Written request: List each line in the data below that contains the word "should". Treat uppercase and lowercase letters as distinct.
--- Records provided ---
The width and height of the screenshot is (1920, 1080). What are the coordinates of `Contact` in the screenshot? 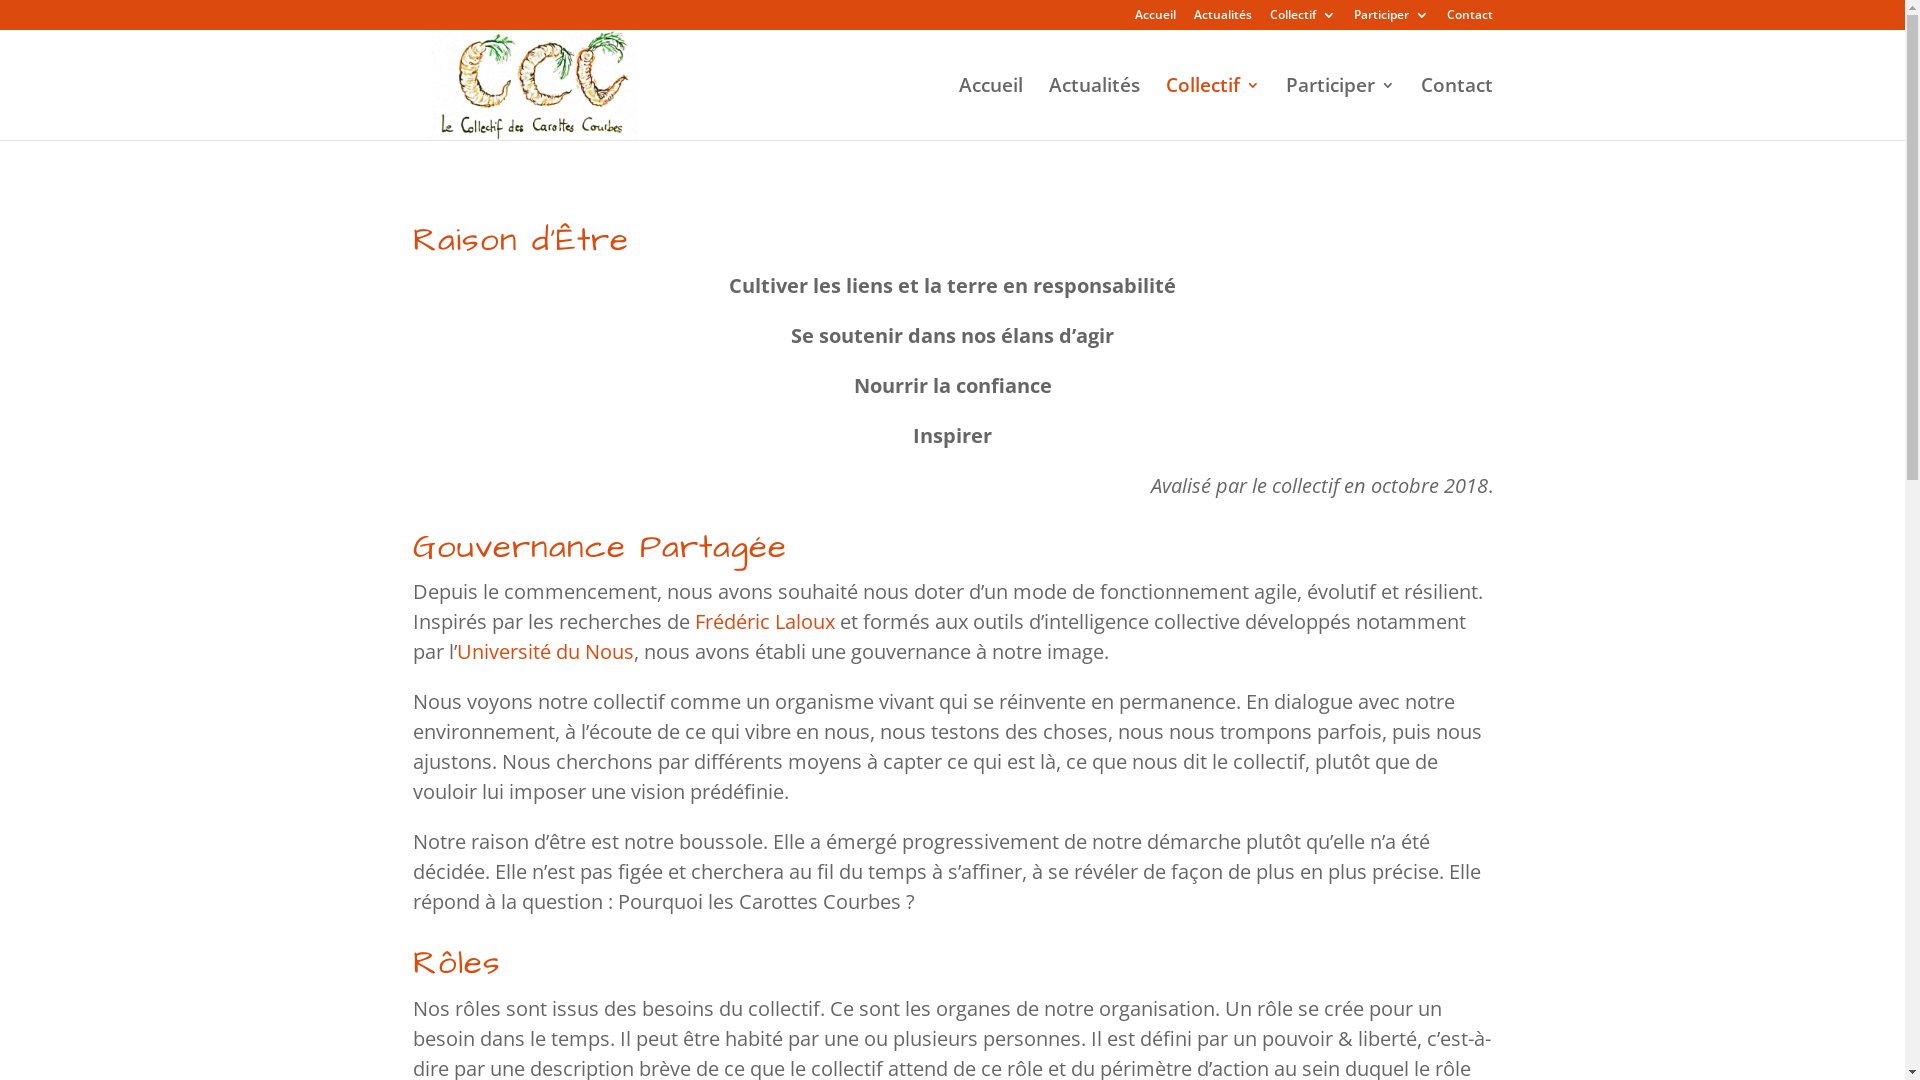 It's located at (1456, 108).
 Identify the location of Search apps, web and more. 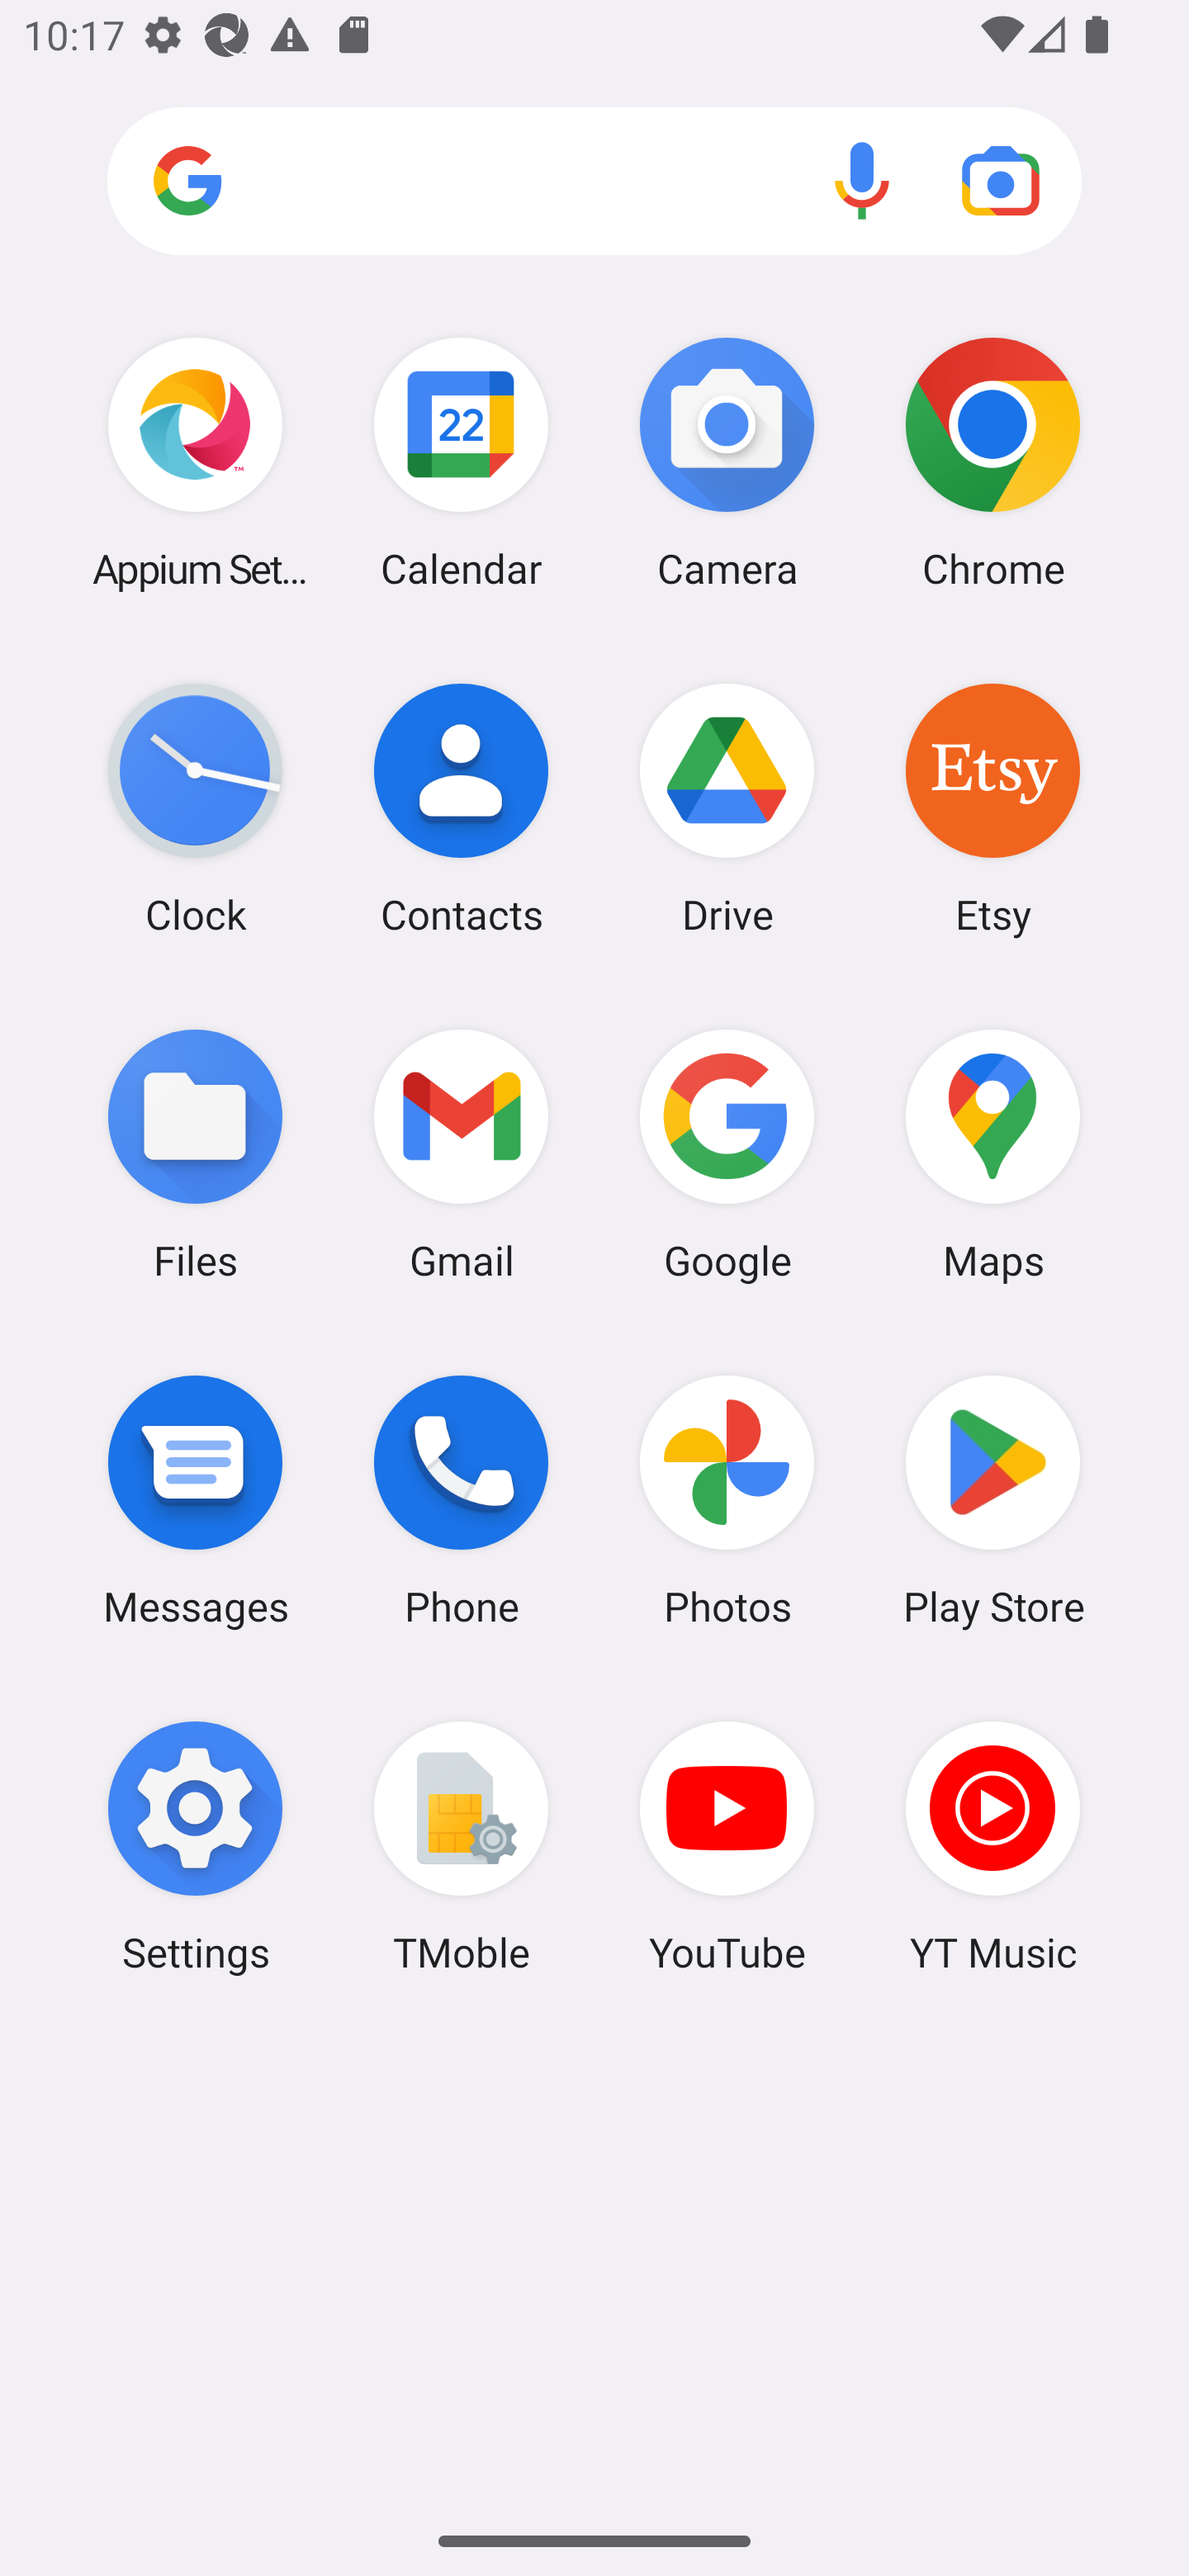
(594, 182).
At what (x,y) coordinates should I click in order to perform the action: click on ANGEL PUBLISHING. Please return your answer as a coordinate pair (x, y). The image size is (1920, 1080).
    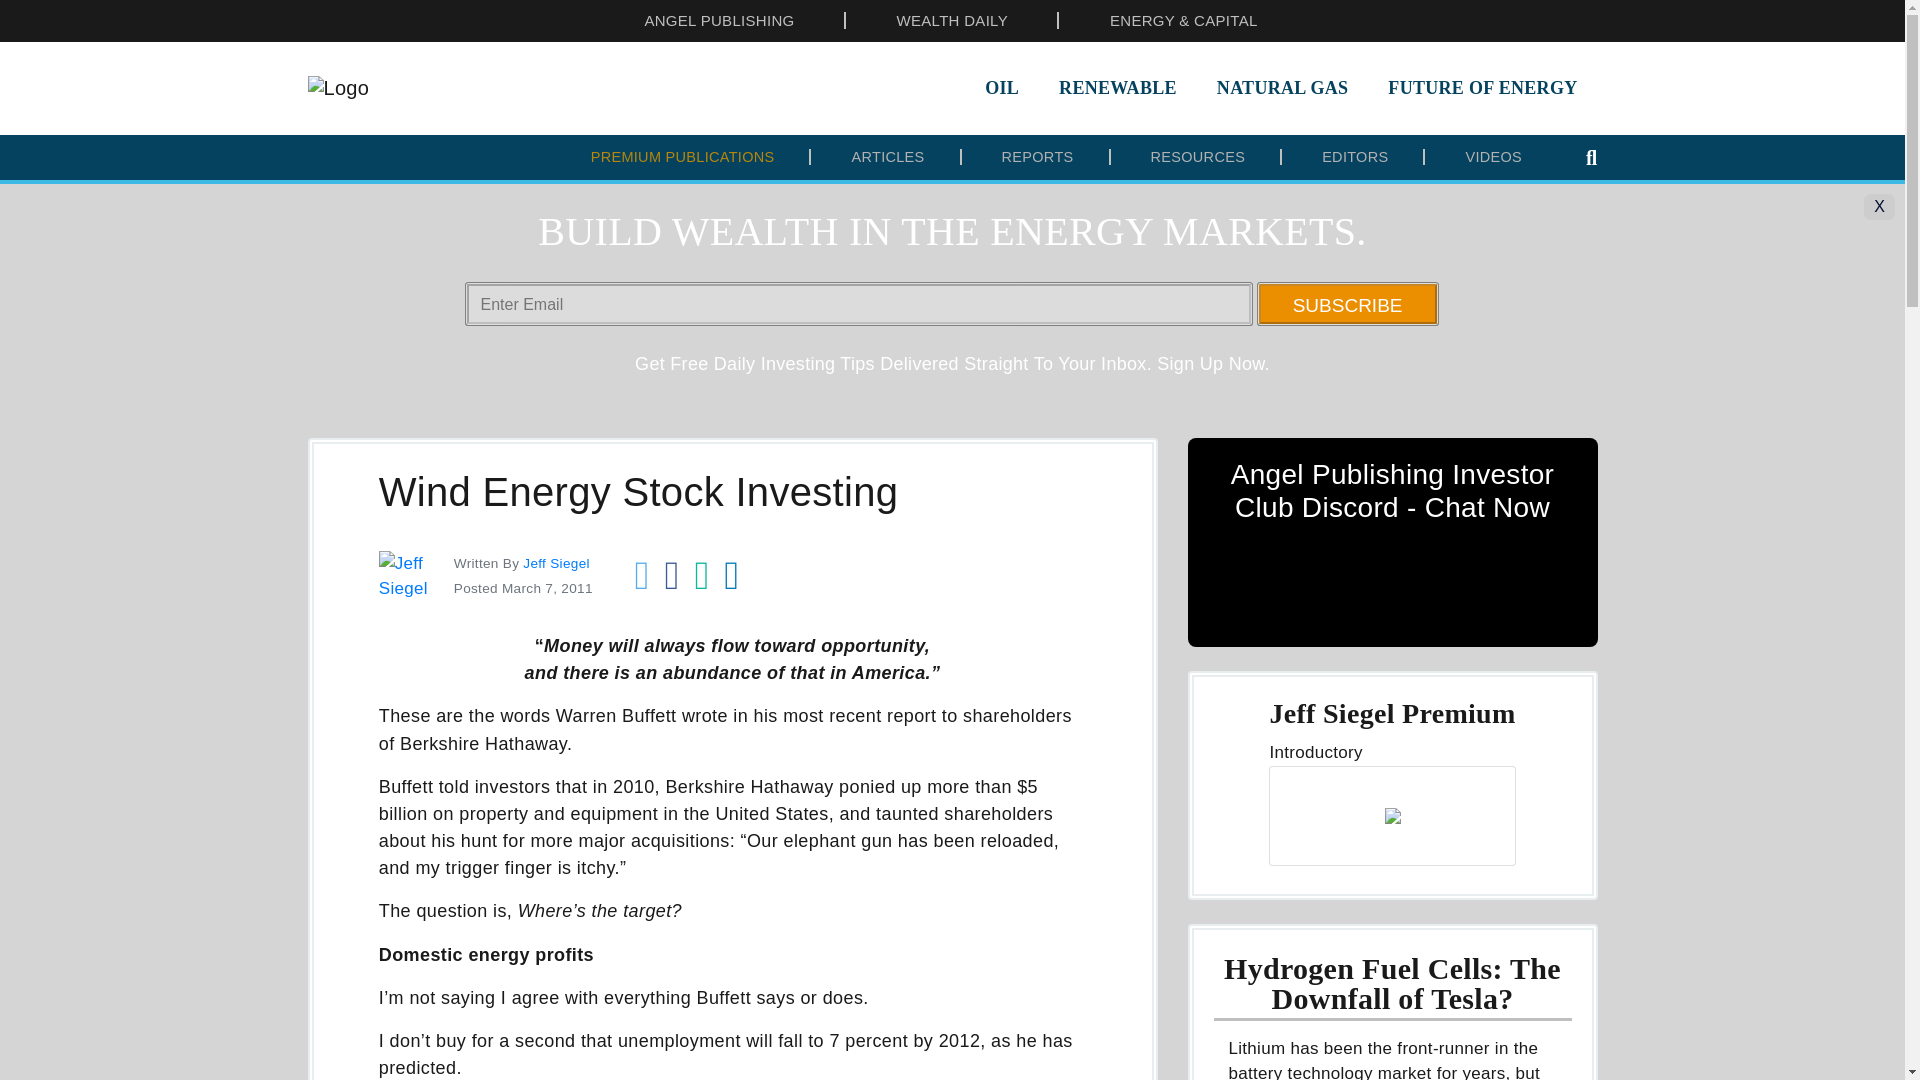
    Looking at the image, I should click on (718, 20).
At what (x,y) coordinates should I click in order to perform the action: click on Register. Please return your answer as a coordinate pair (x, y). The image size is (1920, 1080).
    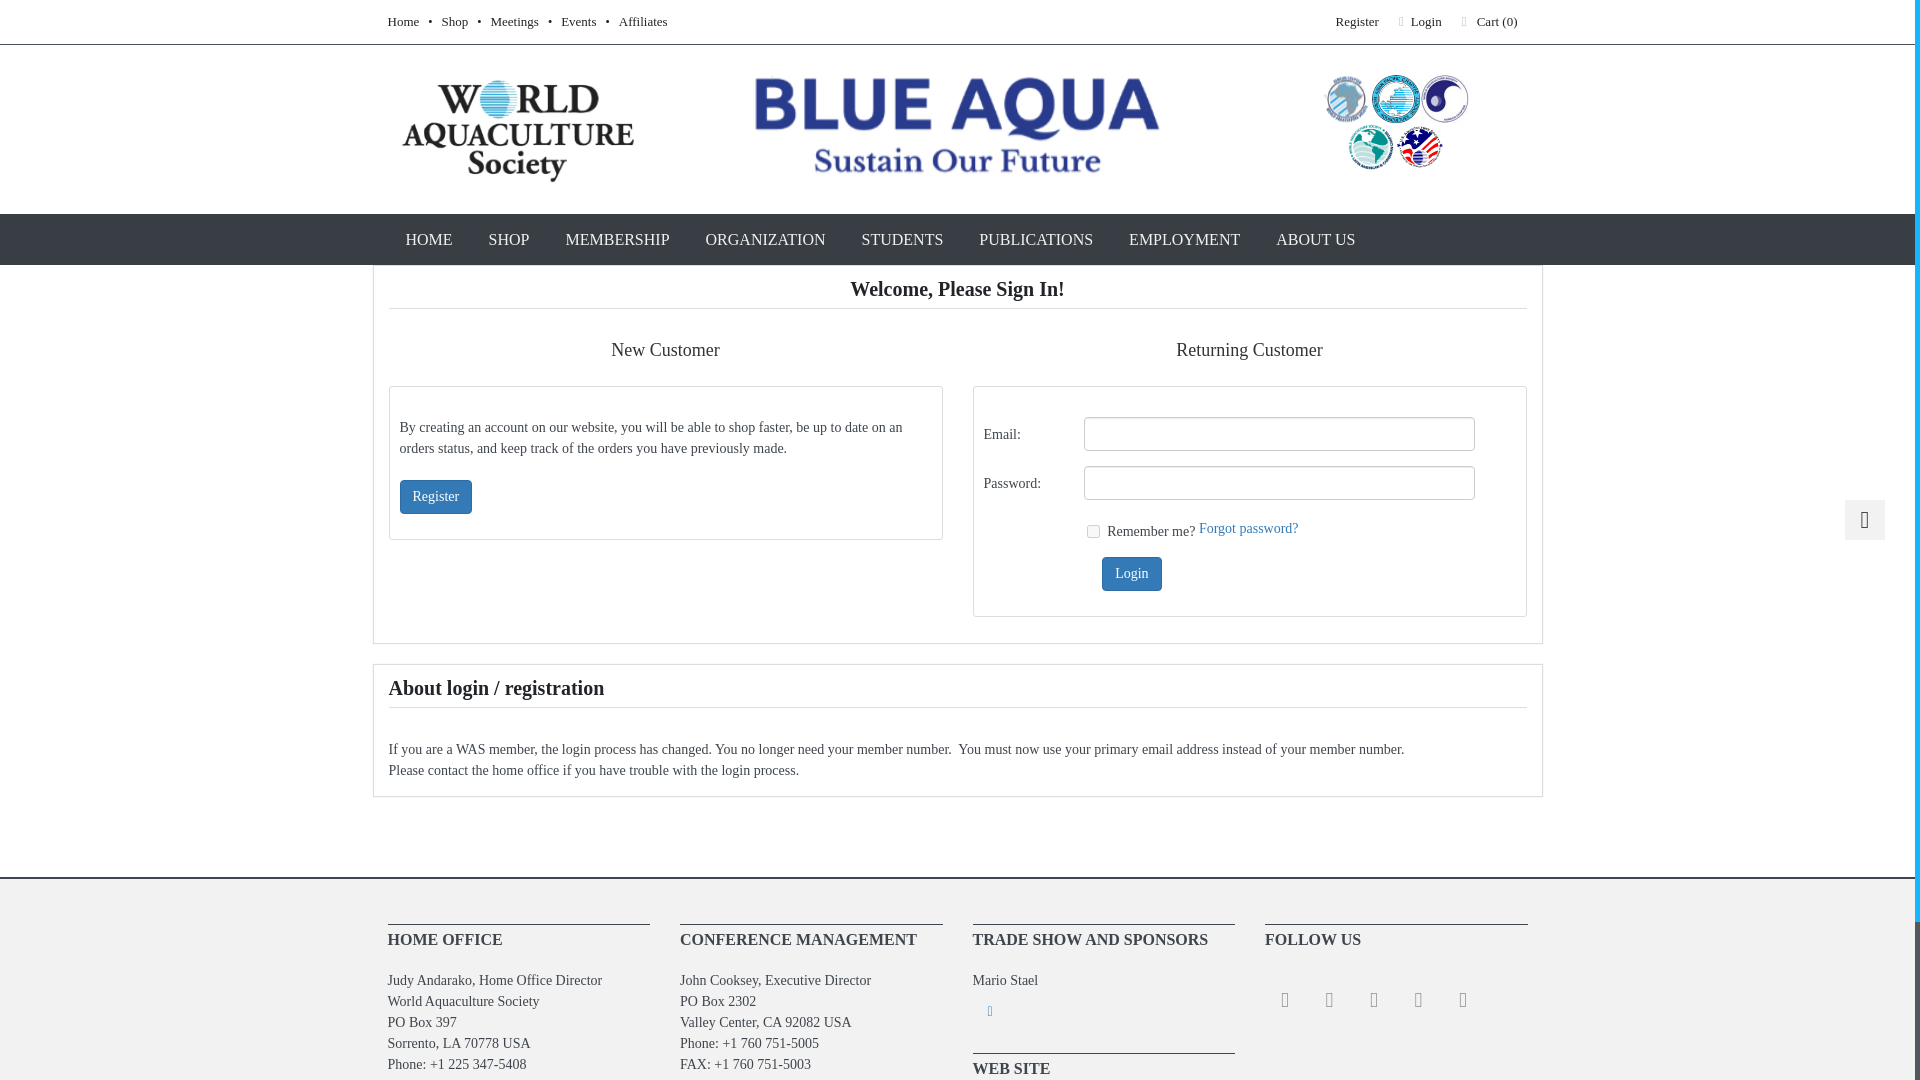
---
The reply:
At what (x,y) coordinates should I click in order to perform the action: click on ANGEL PUBLISHING. Please return your answer as a coordinate pair (x, y). The image size is (1920, 1080).
    Looking at the image, I should click on (718, 20).
At what (x,y) coordinates should I click in order to perform the action: click on Register. Please return your answer as a coordinate pair (x, y). The image size is (1920, 1080).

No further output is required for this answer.